▶ GOAL: In the write-up on mmap loading in MLX below, in what increments does MLX grow its KV cache?

▶ SOURCE:
☆ ☆ ☆ ☆ ☆
EchoStream AI

Abstract

llama.cpp achieves remarkably flat memory behavior on Apple Silicon through memory-mapped (mmap) weight loading and pre-allocated KV caches. We investigate whether these same techniques can benefit the MLX framework, which instead uses pread-based loading and dynamically grown KV caches.

We implement a zero-copy mmap loading path in MLX’s C++ core and a KV cache pre-allocation option in mlx-lm, and evaluate both across eight Qwen3 quantized model variants on an M1 Max (32 GB). Our results are mixed: mmap loading shows dramatic speedups for certain larger models (up to 20.65x) but performs worse for small models. KV pre-allocation flattens memory growth but adds 0.5–0.6 GB upfront cost with no throughput benefit. Overall, MLX’s existing memory management is already well-suited to its design goals.

Background

Apple Silicon’s Unified Memory Architecture (UMA) enables CPU and GPU to share the same physical memory pool with up to 800 GB/s bandwidth—eliminating PCIe bottlenecks and enabling zero-copy data sharing. This makes mmap an attractive loading strategy in theory.

MLX Approach

pread()-based loading into allocated buffers. Lazy evaluation model with dynamic KV cache growing in 256-token increments. Safetensors format.

llama.cpp Approach

mmap for zero-copy weight access. Static computation graph (ggml) with pre-allocated KV cache at full context length. GGUF format with guaranteed alignment.

The key question: would MLX benefit from adopting llama.cpp’s memory strategies? We implemented both techniques to find out.

Implementation

Zero-Copy mmap Loading

We implemented an MmapReader class in MLX’s C++ core that memory-maps safetensors files and exposes offset views via Metal buffers:

MmapReader::MmapReader(std::string file_path) {
  int fd = open(file_path.c_str(), O_RDONLY);
  struct stat st;
  fstat(fd, &st);
  file_size_ = st.st_size;
  mmap_ptr_ = mmap(nullptr, file_size_,
    PROT_READ, MAP_PRIVATE, fd, 0);
  close(fd);  // mmap survives fd closure
  madvise(mmap_ptr_, file_size_, MADV_SEQUENTIAL);
}

The critical zero-copy path creates offset views into the mmap buffer with a careful alignment check. Safetensors does not guarantee element-aligned offsets, so we verify offset % itemsize == 0 before allowing zero-copy access. Unaligned offsets fall back to memcpy.
☆ ☆ ☆ ☆ ☆
▶ DATASET SECTION:
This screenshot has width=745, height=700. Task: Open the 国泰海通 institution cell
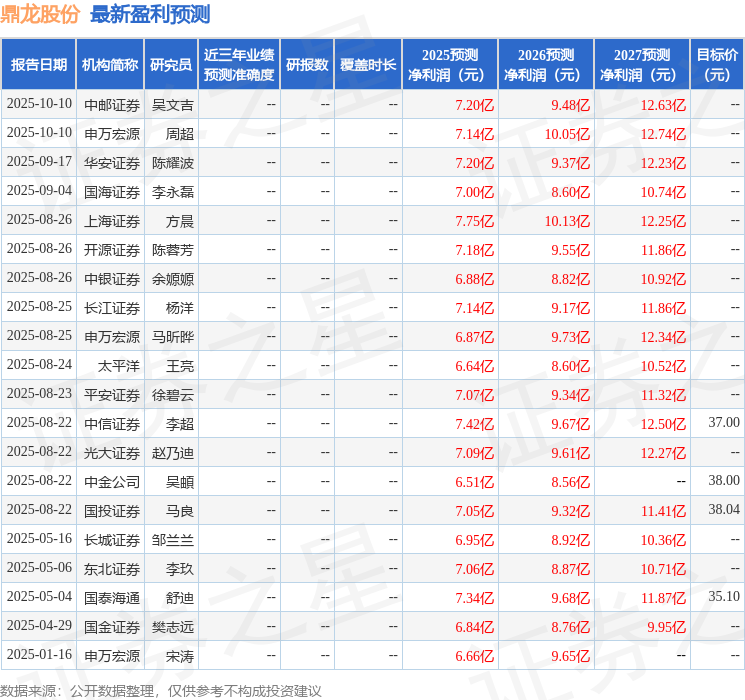(112, 597)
☆ ☆ ☆ ☆ ☆
▶ CORRECT RESULT: MLX grows its KV cache in 256-token increments.